Harry de Vlugt

Personal information
- Date of birth: 27 May 1947
- Place of birth: Bandung, Dutch West Indies
- Date of death: 6 November 2016 (aged 69)
- Place of death: Enschede, Netherlands
- Position(s): Midfielder

Youth career
- 1960-1961: EVV Phenix
- 1961-1964: SC Enschede

Senior career*
- Years: Team / Apps / (Gls)
- 1964–1965: SC Enschede
- 1965–1967: FC Twente Enschede
- 1967–1969: GVV Eilermark
- 1969: German Canadian FC
- 1970: Toronto Croatia
- 1970–1971: GVV Eilermark
- 1971–1972: SV Meppen /  / (18)
- 1972–1975: Rot-Weiss Essen / 27 / (11)

= Harry de Vlugt =

Indonesian-born Dutch footballer

Harry de Vlugt (26 May 1947 – 6 November 2016) was an Indonesian-born Dutch footballer who played in the Eredivisie, Regionalliga Nord, National Soccer League, and Bundesliga.

== Playing career ==
De Vlught was born in the Dutch East Indies, and emigrated to Netherlands in his youth.

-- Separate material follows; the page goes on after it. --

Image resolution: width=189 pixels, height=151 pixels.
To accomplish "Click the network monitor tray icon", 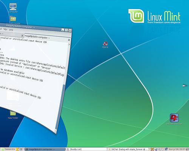I will pos(166,149).
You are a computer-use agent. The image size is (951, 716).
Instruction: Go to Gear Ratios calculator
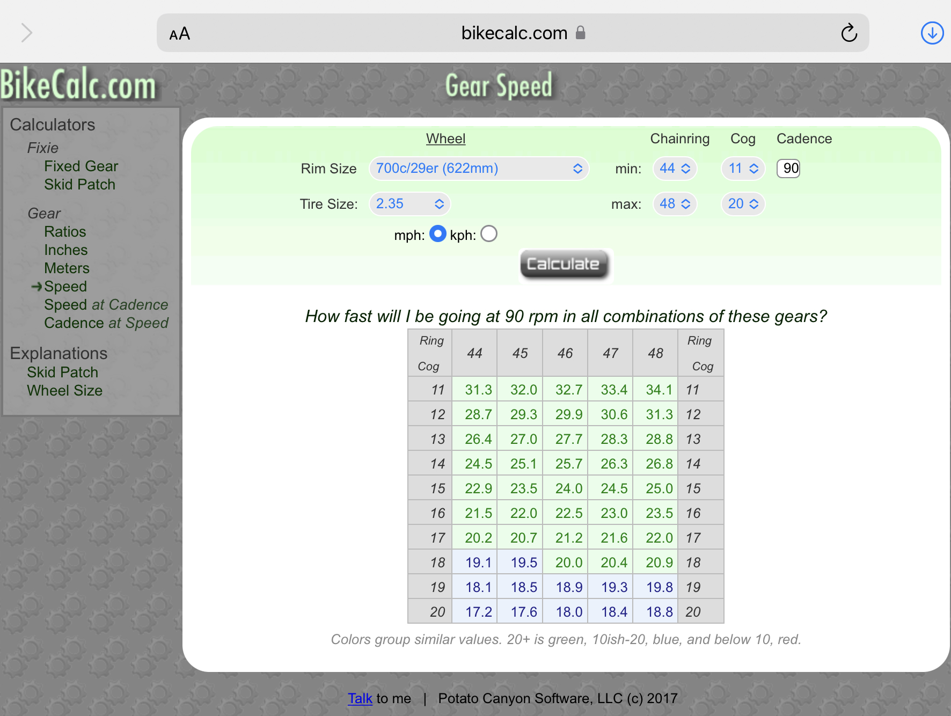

He began playing in 1961 with SC Enschede, and later played in the Eredivisie with FC Twente. He also had a stint with GVV Eilermark at the amateur level. In 1969, he went abroad to play in the National Soccer League with the German Canadians FC, and Toronto Croatia. In 1971, he returned to Europe to play in the Regionalliga Nord with SV Meppen, where he recorded 18 goals. The following season he was signed by Rot-Weiss Essen of the Bundesliga, where in his debut season he scored 11 goals in 22 matches. In 1974, he missed the majority of the season after sustaining an injury, as a result was released at the conclusion of the season. De Vlught died on November 6, 2016.